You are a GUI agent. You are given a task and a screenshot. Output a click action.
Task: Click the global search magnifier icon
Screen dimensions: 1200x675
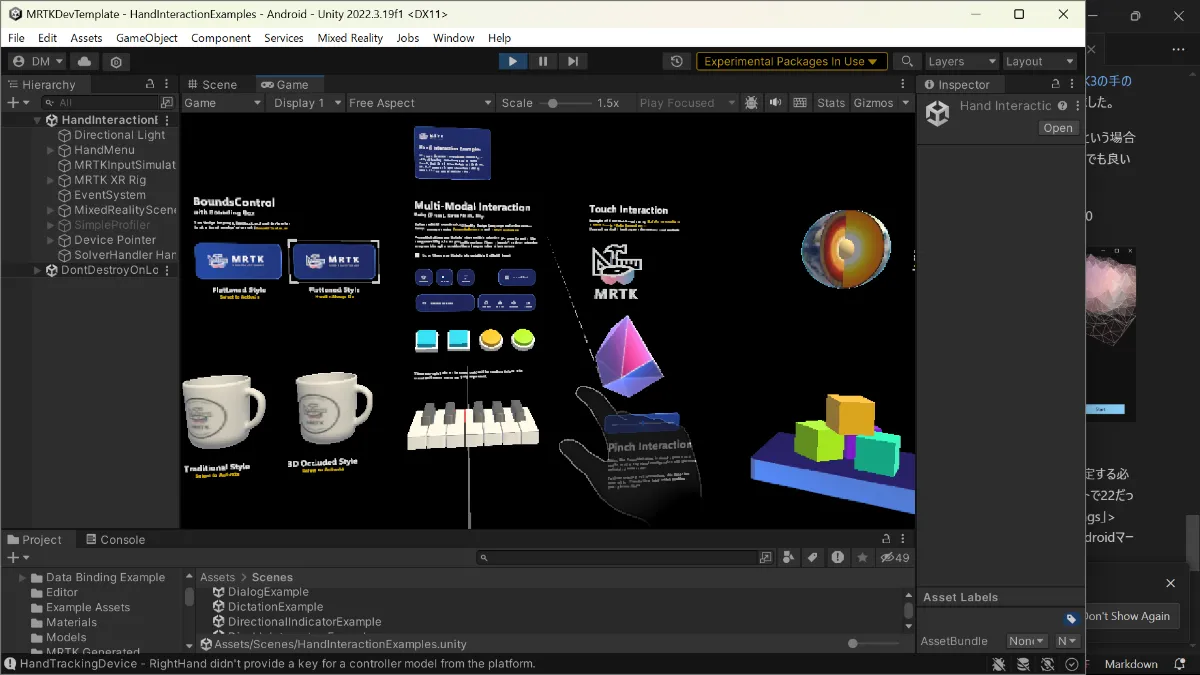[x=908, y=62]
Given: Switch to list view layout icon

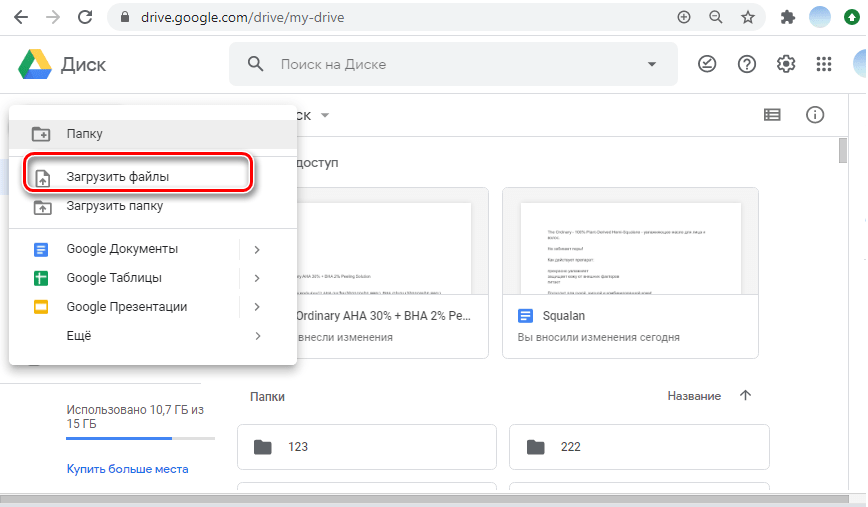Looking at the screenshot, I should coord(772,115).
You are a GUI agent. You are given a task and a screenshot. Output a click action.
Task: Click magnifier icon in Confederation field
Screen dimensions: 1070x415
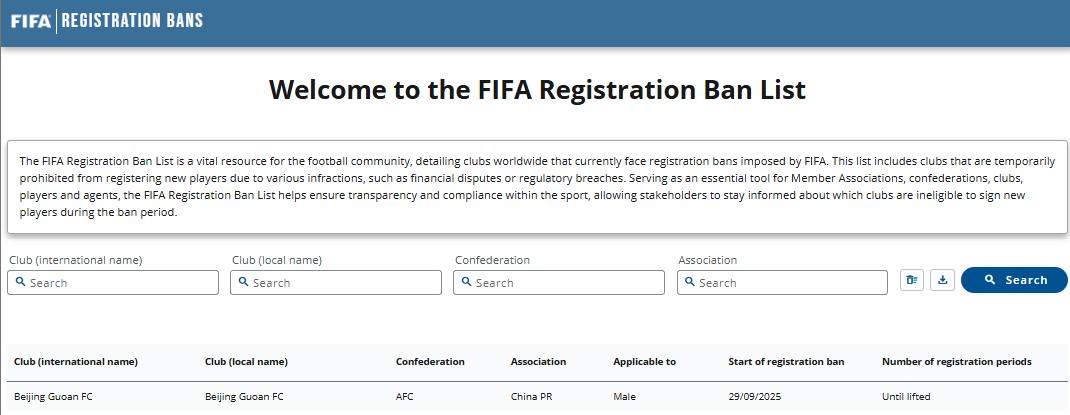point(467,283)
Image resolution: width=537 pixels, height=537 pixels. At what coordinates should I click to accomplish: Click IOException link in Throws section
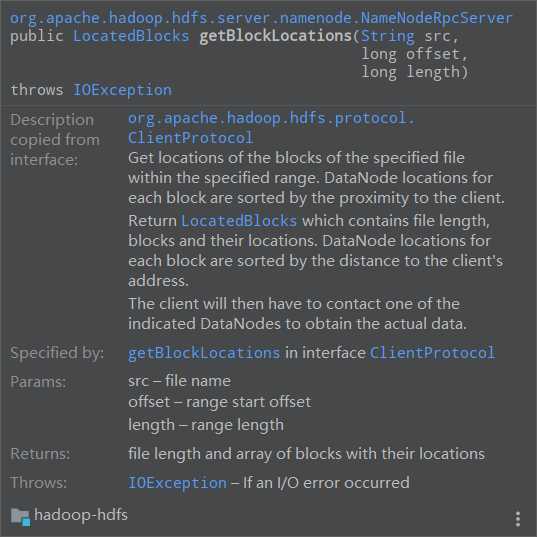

^^^^^^^^^^^^^^^^

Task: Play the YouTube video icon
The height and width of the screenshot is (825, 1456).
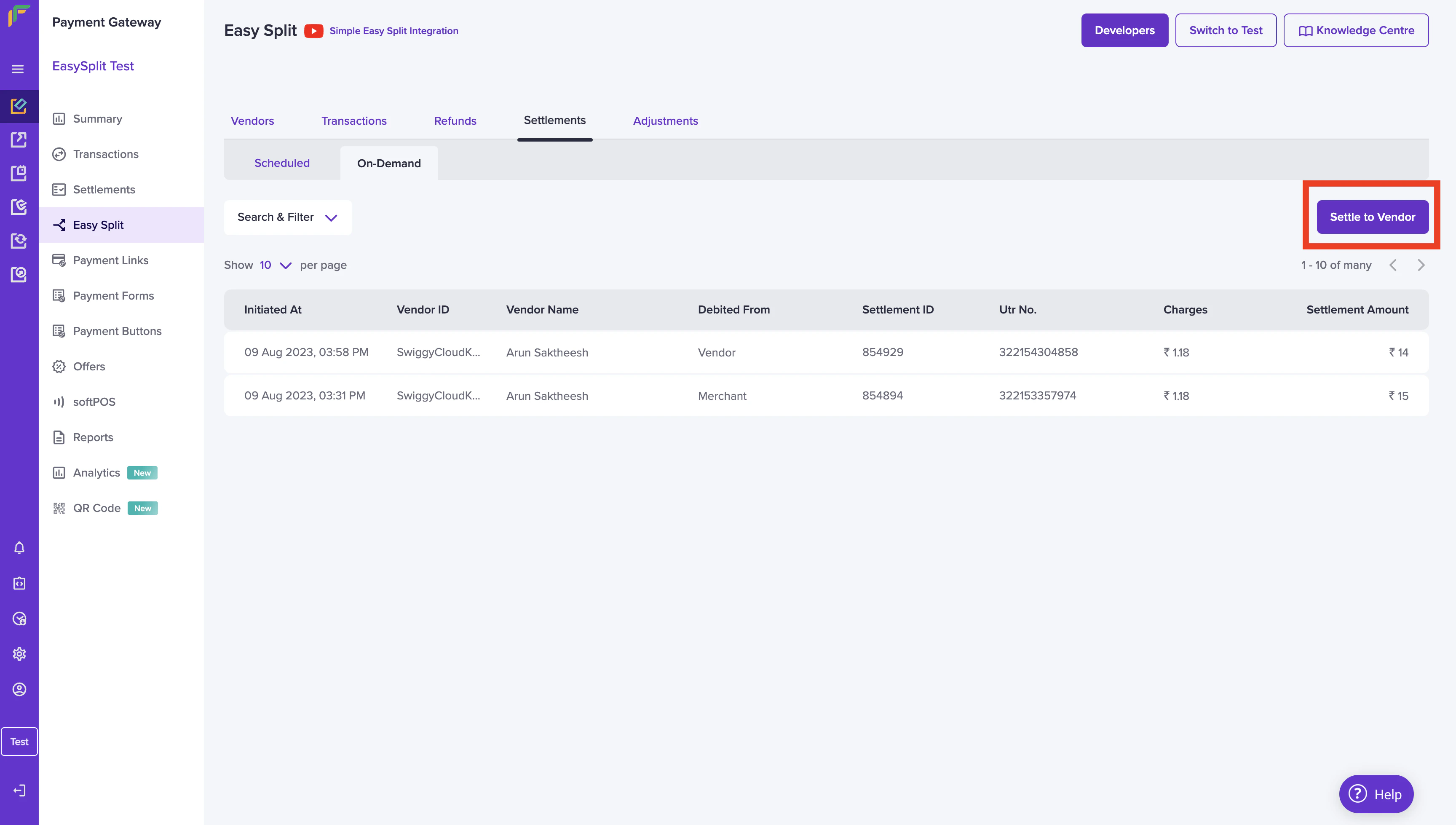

^^^^^^^^^^^^^^^^

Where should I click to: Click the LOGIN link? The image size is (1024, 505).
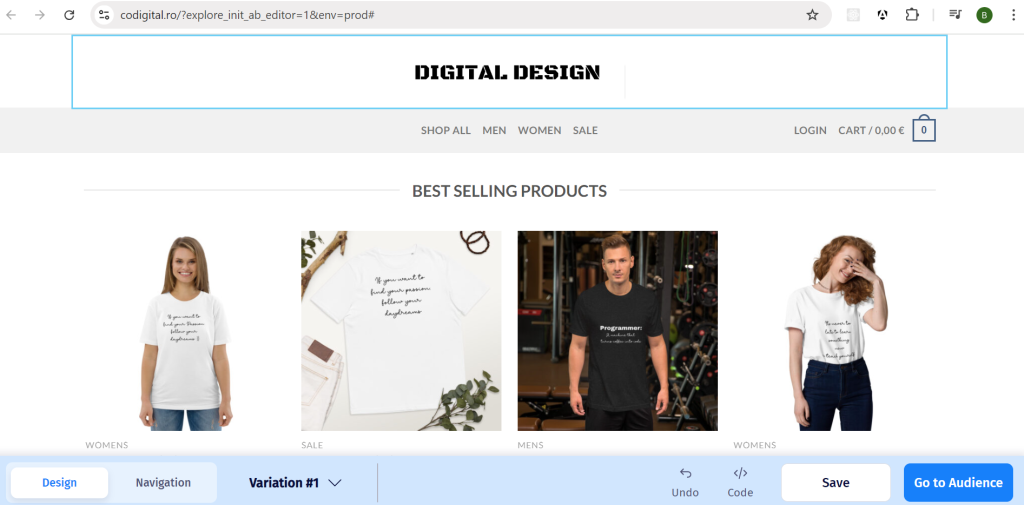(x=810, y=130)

^^^^^^^^^^^^^^^^

§ **Set problem**: Copy the records from the line containing "Where should I" through the line containing "(x=810, y=130)", raising each answer coordinate by 140. Leave out the pictures.

§ **Finished exercise**:
Where should I click to: Click the LOGIN link? The image size is (1024, 505).
(x=950, y=270)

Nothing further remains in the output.